The Latin American Practical Guidelines for Treatment of Lupus were published recently in the Annals of the Rheumatic Diseases. The guidelines were the result of a two-year research effort involving more than 100 investigators, clinicians and patient advocates. The research was conducted by members of GLADEL (Latin American Group for the Study of Lupus) and PANLAR (Pan American League of Associations of Rheumatology), with the help and support of volunteers from the Argentina Lupus Association.
Previous long-term epidemiology studies have identified disparities in the way lupus impacts people of different races and ethnicities. The authors in their paper noted that these earlier studies, along with data from patient registries, “have demonstrated that Latin American and North American Mestizo patients (mixed Amerindian and European ancestry), African descendants and Native Americans develop lupus earlier although diagnostic delays may occur. They also experience more severe disease, have higher disease activity levels, accrue more organ damage and have higher mortality rates, succumbing mainly to disease activity and/or infections.”

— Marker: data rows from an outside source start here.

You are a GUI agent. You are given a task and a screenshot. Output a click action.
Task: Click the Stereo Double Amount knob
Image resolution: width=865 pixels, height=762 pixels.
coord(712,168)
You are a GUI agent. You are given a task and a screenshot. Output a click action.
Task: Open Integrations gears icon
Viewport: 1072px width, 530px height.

Treatment guidelines have been developed previously for patients with lupus. However, certain regional issues called for specific guidelines for patients living in Latin America. The authors stated that these issues include: the regional variances for the physical manifestations of lupus, treatment response and disease outcomes among people of Latin American origin, the costs and availability of medications used to manage lupus, and patient adherence to treatment recommendations.
Guidelines’ Overarching Principles
Nine organ/system sections are presented within the main findings, along with the five overarching principles.

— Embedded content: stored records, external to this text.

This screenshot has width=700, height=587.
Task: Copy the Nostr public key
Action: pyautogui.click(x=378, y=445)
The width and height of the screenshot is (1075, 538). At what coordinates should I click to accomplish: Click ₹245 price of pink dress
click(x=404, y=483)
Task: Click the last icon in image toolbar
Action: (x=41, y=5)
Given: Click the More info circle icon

- Treatment should be individualized, specialists and generalists should work together and the active involvement of patients and their family members on the overall therapeutic plan should be emphasized.
- The therapeutic goal should be to reach and maintain remission or low-disease activity as soon as the diagnosis is made and for as long as possible.
- Treatment should include photo-protection, osteoporosis, cardiovascular, metabolic syndrome and infection prevention, psychological support and pregnancy counselling.
- All patients with lupus should receive AMs#, except those who refuse them or who have absolute contraindications to take them.
- GCs#, if clinically needed, regardless of patient’s disease manifestations, should be prescribed at the lowest possible dose and for the shortest period of time.
# AM, antimalarials; GC, glucocorticoid; GLADEL, Grupo Latino Americano de Estudio del Lupus; PANLAR, Pan-American League of Associations of Rheumatology
Guidelines Benefits Extend Beyond Latin America
The authors of this critical paper also call attention to the globalization of treatment options for people with lupus. Therefore they note that the guidelines may have practical applications for clinicians around the world. From the paper …
(P)roblems faced by Latin American countries are shared by several developing nations. Therefore, it is expected that these guidelines will also be very useful for them. Furthermore, due to ever increasing globalization and the increase of migratory movements of people from countries with more susceptible SLE groups in terms of frequency and disease severity both in terms of race/ethnicity (Mestizos, Asians, Africans) and low SES to countries with better life opportunities, we consider that these guidelines may be used by physicians anywhere in the world, even in developed countries, where such individuals may migrate to and seek care for their lupus.
The World Lupus Federation wishes to congratulate the members of GLADEL and PANLAR for their valuable contribution to improving treatment of lupus around the world. We also extend our appreciation to the leaders and volunteers of the Argentina Lupus Association for their assistance with developing and promoting the guidelines.